-- Work item --
Copy the listing below word for word, starting at the line that contains "The width and height of the screenshot is (2187, 688)." and stopping after the line that contains "coordinates (615, 252).".

-------- Provided material

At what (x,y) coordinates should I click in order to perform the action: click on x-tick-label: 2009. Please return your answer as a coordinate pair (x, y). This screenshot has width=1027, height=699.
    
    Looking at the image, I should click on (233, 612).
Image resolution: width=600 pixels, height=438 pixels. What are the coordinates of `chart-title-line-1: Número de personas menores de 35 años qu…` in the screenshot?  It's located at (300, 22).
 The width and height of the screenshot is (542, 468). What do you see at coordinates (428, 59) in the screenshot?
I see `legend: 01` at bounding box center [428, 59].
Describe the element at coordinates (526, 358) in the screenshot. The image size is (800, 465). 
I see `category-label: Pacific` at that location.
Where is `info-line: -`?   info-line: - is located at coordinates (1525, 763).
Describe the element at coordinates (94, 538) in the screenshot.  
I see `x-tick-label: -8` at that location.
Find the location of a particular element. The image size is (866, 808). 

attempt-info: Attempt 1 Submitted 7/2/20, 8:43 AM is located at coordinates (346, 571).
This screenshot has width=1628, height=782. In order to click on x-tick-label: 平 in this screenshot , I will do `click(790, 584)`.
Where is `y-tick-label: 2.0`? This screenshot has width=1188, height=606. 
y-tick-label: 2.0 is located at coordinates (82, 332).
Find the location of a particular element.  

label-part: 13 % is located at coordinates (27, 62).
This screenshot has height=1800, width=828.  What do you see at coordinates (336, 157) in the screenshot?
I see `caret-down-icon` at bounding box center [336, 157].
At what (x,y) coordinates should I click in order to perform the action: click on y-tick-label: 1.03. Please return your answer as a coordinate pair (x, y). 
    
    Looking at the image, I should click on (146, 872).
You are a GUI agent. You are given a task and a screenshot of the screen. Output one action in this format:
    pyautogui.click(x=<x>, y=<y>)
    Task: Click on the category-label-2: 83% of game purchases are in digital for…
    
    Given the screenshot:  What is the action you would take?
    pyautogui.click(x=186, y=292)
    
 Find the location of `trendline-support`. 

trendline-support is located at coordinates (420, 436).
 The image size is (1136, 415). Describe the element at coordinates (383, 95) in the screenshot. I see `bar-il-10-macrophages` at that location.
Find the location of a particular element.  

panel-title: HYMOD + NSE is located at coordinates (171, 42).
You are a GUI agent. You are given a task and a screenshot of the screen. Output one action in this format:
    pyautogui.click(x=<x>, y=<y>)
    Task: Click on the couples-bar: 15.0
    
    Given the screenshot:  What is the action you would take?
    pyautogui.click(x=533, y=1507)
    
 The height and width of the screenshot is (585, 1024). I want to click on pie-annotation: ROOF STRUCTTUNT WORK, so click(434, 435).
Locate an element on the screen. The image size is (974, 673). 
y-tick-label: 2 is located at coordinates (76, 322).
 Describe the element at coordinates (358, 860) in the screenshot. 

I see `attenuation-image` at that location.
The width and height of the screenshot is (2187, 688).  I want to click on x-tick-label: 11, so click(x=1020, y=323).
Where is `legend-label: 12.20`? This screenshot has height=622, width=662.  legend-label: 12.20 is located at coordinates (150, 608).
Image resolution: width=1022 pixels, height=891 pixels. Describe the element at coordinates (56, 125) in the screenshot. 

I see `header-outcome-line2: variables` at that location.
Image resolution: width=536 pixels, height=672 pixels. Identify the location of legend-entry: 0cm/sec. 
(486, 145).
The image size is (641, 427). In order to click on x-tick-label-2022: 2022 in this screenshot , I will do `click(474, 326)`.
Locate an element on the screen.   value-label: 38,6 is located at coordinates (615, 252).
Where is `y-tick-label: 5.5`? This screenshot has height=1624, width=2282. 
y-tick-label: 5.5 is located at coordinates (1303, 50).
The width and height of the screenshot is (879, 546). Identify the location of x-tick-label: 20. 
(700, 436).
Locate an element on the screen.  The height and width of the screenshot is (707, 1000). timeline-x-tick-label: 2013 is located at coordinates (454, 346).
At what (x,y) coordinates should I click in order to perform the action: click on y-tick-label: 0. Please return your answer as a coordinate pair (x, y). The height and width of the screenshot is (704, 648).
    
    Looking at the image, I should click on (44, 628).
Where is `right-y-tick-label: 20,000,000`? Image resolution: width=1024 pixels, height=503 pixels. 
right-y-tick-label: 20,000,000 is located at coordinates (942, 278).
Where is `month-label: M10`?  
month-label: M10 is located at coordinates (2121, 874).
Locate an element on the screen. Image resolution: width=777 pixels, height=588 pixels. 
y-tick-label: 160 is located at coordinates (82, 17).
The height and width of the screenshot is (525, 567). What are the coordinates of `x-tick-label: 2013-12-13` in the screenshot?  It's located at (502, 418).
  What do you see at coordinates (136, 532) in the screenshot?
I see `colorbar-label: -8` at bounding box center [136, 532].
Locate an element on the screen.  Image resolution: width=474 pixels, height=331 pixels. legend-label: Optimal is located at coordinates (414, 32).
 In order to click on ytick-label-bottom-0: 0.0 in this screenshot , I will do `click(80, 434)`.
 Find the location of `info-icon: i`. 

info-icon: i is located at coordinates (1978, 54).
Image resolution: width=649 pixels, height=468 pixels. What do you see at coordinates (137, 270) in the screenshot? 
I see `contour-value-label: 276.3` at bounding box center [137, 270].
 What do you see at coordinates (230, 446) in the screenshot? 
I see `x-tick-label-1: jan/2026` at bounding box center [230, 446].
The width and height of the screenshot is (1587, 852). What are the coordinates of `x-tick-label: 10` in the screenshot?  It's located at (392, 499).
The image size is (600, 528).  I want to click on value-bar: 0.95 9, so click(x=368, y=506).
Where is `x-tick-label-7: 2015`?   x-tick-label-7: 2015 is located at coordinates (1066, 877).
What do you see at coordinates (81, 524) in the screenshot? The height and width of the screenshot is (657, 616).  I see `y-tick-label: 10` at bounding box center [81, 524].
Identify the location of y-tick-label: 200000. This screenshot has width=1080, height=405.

----------------

-- Problem solution --
The width and height of the screenshot is (2187, 688).  I want to click on x-tick-label: 11, so click(x=1020, y=323).
Where is `legend-label: 12.20`? This screenshot has height=622, width=662.  legend-label: 12.20 is located at coordinates (150, 608).
Image resolution: width=1022 pixels, height=891 pixels. Describe the element at coordinates (56, 125) in the screenshot. 

I see `header-outcome-line2: variables` at that location.
Image resolution: width=536 pixels, height=672 pixels. Identify the location of legend-entry: 0cm/sec. 
(486, 145).
The image size is (641, 427). In order to click on x-tick-label-2022: 2022 in this screenshot , I will do `click(474, 326)`.
Locate an element on the screen.   value-label: 38,6 is located at coordinates (615, 252).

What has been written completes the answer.